84,8 % des enseignant·es du 1er degré sont des femmes
Alors, pourquoi donc n’avons-nous pas toutes ensemble éradiqué le patriarcat, les chaussettes-claquettes, et les stylos kawaï de 5 cm de diamètre avec une gomme qui fait tout baver ? Comment expliquer qu’une profession très majoritairement féminine (ça fonctionne aussi dans le second degré) reproduise et produise encore du sexisme dans l’éducation ?
Parce que, qu’on le veuille ou non, nous avons des stéréotypes et nous souffrons toustes d’un sexisme intériorisé. “Pas du tout, je ne suis pas sexiste, je suis une femme, mon mari m’aide et en EPS je fais des équipes mixtes !”
Nous avons tous et toutes, quelque part en nous, un idéal de “la Femme parfaite” : blanche, cis*, hétéro, valide, bonne épouse, bonne mère, bonne amante mais pas dévergondée, mince, dynamique, pas trop bruyante mais drôle, pas trop sage mais malicieuse, obéissante mais quand même un peu rebelle parfois, éduquée, sociable mais qui ne prend pas trop de place. Elle préfère lire des romans parce que les documentaires, c’est trop scientifique et qu’elle, elle est littéraire (cf King Kong Théorie, Virginie Despentes).

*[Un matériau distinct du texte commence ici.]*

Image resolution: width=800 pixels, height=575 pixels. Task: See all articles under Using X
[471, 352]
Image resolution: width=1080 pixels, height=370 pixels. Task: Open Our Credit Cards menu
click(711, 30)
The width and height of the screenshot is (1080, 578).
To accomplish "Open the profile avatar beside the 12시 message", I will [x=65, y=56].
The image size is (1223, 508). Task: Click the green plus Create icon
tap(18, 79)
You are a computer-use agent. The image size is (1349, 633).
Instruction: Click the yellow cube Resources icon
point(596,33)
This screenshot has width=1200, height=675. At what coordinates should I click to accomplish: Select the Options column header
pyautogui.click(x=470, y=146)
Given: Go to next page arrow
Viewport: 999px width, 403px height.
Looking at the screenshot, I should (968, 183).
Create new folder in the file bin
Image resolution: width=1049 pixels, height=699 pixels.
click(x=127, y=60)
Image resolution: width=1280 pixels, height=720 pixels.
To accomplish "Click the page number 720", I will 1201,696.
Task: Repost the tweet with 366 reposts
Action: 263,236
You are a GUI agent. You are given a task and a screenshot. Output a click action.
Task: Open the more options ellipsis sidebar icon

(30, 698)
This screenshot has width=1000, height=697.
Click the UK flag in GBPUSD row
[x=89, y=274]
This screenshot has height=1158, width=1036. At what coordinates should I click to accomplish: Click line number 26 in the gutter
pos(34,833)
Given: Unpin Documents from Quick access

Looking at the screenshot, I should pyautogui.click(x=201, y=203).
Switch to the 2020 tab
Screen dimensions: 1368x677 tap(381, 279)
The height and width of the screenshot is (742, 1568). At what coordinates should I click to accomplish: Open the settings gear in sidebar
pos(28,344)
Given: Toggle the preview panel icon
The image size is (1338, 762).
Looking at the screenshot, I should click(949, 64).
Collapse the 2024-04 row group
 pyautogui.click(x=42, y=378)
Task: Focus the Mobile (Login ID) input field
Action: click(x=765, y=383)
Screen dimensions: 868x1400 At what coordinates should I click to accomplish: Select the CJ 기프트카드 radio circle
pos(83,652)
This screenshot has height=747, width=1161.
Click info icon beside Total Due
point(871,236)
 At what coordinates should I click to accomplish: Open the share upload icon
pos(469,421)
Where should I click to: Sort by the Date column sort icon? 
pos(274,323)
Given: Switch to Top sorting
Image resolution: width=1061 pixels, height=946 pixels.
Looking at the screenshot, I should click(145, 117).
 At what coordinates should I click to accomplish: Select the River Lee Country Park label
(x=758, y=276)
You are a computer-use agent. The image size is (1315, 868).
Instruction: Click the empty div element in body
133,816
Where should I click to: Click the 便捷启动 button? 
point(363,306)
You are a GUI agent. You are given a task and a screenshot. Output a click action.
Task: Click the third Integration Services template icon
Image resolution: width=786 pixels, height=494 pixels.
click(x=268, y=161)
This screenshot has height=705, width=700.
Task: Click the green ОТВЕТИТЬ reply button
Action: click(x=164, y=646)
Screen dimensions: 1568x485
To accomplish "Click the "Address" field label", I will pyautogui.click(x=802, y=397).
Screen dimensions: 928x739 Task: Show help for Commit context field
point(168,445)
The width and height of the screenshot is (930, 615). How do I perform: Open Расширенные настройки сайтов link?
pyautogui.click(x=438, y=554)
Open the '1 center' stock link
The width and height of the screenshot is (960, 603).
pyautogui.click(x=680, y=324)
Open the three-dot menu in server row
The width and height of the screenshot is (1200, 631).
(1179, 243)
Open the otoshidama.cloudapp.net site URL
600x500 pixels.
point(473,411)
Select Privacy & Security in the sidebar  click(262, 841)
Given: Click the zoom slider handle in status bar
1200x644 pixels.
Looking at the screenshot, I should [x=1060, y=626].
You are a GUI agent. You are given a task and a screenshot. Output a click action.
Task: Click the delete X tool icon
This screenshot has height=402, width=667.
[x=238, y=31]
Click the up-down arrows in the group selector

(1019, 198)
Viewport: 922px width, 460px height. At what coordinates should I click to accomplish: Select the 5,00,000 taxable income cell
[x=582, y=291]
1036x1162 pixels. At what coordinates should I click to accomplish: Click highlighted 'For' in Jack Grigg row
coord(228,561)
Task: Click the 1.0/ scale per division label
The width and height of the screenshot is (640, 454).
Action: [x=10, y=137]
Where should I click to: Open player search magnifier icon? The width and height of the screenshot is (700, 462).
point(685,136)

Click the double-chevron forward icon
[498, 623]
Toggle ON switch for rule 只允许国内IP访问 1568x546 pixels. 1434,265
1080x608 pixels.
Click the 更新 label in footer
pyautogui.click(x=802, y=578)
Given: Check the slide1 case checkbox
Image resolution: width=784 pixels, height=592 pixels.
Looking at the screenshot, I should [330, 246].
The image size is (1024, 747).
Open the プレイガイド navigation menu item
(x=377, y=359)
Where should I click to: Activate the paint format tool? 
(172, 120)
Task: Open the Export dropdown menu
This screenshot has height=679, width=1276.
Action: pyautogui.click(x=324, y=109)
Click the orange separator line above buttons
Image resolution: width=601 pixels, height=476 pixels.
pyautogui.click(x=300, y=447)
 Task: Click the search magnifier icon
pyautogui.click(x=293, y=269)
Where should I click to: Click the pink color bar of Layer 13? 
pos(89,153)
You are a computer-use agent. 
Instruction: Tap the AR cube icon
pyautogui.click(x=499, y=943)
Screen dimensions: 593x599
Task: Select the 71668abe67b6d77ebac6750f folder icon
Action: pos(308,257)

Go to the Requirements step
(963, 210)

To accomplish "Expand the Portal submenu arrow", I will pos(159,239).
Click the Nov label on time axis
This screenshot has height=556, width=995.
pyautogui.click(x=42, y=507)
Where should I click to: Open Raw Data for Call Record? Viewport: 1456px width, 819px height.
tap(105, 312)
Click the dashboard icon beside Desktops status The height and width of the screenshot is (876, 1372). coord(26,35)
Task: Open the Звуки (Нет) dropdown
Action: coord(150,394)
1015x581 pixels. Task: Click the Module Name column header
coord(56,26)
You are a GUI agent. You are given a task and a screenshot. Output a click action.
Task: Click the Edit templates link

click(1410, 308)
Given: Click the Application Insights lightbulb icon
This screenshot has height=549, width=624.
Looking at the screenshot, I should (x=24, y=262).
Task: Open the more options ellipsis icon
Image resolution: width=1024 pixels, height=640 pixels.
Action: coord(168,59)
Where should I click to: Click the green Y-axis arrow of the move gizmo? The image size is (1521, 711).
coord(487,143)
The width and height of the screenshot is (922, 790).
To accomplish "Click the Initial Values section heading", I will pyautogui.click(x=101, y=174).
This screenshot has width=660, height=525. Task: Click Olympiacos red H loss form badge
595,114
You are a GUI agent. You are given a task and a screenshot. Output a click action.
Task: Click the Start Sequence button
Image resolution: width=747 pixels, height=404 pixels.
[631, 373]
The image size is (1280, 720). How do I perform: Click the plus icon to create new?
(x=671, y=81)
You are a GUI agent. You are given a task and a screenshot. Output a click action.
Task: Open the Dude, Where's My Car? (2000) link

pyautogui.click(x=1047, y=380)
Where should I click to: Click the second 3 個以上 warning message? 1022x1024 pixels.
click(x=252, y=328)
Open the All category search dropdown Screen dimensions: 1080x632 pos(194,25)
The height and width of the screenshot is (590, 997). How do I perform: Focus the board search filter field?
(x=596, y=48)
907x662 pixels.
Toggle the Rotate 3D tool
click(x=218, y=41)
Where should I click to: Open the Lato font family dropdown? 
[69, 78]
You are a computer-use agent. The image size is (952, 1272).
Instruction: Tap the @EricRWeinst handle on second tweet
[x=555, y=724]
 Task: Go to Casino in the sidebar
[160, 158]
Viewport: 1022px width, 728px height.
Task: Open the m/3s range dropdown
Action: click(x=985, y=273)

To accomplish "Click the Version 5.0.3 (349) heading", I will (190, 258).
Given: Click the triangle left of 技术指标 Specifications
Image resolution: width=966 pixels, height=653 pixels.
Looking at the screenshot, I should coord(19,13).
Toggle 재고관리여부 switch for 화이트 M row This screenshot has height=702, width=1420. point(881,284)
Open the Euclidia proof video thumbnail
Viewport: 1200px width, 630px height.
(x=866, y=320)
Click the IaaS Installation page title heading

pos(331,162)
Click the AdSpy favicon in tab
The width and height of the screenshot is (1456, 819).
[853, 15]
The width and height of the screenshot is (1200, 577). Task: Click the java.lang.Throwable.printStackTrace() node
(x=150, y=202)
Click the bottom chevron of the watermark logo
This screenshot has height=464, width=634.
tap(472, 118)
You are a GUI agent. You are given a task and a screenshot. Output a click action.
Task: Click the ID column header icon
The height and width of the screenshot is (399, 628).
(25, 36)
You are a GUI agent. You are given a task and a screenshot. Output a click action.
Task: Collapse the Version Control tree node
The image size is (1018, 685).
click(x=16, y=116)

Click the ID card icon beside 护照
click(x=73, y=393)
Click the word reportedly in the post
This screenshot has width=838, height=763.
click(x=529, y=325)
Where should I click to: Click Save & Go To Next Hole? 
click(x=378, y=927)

Cet idéal, martelé depuis notre enfance et au-delà, est bien ancré dans notre cerveau. L’effet qu’il a sur les femmes : culpabilisant, puisqu’on ne sera jamais à la hauteur (de quoi, de qui, de ce personnage qui n’existe pas ?), anxiogène (si évidemment, nous ne sommes pas blanches, cis*, hétéro, valide etc).
Et ce n’est pas parce qu’on a obtenu un CRPE que nous avons miraculeusement perdu tout stéréotype de genre par l’effet vertueux de l’application du programme “Egalité filles-garçons”. Enfin, nous deviendrions, drapées de nos badges de compétences apprenantes, des sauveteuses de l’humanité face au sexisme, au racisme et à toutes les autres discriminations ! Si on pense cela, c’est qu’il reste encore en nous un peu d’universalisme chrétien bien-pensant, lavable à 90°, plus blanc que blanc.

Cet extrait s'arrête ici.